At the same time, Apple has also maintained the same 4-inch screen size, the only lingering issue I have with the product. Its 326ppi pixel density is more than enough, and you’d be hard-pressed to find anyone to complain about its fidelity, but since the release of the 4.7-inch Moto X, I dream of the day Apple releases a larger iPhone.
Finally, my only other gripe with the phone is battery life. It may be early days with iOS 7, but the combination of a smaller battery cell and an operating system doing more in the background means that the iPhone 5c often lasts less than a full day. This would have been fine until recently, but the brute force enlargement of high-end Android phones, namely the LG G2 and Samsung Galaxy Note 3, and the inherent efficiency of the Qualcomm Snapdragon 800 SoC, have widened the delta. The iPhone 5c is a very efficient user of the LTE baseband, but it looks like Android phones have superseded it in higher-power tasks like watching movies or playing games.
Apple still offers the best ecosystem for Canadians, with the highest-calibre and most ubiquitous app selection, quality selections for movies, music, TV shows, books and magazines, and arguably the fastest mobile browser out there. While the 5c is now half the speed of its successor, the iPhone 5s, it is still a smartphone more than capable of completing even the most onerous task.

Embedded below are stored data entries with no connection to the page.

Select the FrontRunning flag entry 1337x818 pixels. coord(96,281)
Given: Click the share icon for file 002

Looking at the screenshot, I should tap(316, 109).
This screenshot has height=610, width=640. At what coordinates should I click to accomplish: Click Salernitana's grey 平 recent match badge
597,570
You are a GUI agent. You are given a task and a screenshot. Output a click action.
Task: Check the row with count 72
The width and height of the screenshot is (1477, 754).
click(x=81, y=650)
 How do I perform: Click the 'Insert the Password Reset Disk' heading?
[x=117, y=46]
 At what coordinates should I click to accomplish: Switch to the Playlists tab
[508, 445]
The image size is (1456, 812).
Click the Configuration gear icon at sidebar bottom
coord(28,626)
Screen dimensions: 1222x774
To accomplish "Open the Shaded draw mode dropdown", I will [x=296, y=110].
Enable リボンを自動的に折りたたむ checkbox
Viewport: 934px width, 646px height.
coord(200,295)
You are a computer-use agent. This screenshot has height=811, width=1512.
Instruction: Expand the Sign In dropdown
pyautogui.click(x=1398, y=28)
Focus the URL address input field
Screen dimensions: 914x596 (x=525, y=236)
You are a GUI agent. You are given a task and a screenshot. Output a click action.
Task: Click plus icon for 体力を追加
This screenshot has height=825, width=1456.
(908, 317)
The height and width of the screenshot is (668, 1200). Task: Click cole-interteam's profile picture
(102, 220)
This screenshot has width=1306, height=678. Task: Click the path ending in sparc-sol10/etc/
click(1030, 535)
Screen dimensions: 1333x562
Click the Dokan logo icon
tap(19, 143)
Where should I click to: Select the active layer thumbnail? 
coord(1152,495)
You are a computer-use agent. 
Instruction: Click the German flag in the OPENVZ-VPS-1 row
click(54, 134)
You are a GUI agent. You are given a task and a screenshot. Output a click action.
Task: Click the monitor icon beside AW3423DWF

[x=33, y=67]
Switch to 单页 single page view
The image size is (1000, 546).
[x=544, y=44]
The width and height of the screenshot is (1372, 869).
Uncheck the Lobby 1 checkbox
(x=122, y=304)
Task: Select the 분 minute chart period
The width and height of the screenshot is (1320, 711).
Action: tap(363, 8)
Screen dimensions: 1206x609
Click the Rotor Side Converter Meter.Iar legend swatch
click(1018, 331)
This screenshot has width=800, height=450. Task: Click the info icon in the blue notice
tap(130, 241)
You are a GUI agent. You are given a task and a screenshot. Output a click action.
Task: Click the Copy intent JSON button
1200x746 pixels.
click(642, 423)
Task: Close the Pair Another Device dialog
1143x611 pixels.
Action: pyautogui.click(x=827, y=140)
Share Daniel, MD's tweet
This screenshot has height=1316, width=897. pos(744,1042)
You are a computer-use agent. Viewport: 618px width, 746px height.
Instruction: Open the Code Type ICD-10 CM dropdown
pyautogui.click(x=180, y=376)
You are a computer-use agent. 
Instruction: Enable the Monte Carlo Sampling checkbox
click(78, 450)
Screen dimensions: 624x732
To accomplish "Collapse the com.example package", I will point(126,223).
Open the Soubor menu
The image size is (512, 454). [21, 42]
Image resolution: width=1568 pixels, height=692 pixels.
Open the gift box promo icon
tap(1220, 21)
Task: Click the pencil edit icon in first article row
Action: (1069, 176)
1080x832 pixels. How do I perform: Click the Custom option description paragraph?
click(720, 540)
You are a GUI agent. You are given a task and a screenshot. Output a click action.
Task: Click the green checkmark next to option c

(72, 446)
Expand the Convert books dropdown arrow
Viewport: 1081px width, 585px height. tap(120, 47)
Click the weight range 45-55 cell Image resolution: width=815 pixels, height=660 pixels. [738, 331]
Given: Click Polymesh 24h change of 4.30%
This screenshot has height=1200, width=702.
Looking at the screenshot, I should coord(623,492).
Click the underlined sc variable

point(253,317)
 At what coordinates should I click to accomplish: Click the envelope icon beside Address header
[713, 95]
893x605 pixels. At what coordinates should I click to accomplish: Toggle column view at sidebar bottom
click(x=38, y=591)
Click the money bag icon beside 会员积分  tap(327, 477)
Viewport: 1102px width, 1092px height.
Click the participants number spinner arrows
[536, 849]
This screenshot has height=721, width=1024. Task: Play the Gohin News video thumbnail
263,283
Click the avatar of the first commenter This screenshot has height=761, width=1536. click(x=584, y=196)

Though it lacks the fingerprint sensor, 64-bit processor, faster RAM, larger and faster camera, dual-tone flash and aluminum build of the iPhone 5s, I found myself consistently enamoured with the 5c’s flashy plastic chassis and feature set. I may opt for a 5s myself, but I’d more than readily suggest the cheaper sibling to friends and family who don’t need the latest and greatest. The performance delta will expand soon enough, and like all iPhones the iPhone 5c will begin creaking on older versions, likely with iOS 9. But Apple’s first custom silicon, the A6, is still a fearsome combination of low-clock CPU and multi-core GPU, bested only recently by the Tegra 4 and Snapdragon 800.
If you’re a parent buying a teen his or her first smartphone, I wouldn’t be surprised to see the iPhone 5c at the top of the begging list, supplanting the iPod touch and right next to the Galaxy S4 mini. Apple’s support ecosystem, with its Geniuses and AppleCare+, is still the best in the industry, and coupled with a stronger chassis, the iPhone 5c a compelling smartphone.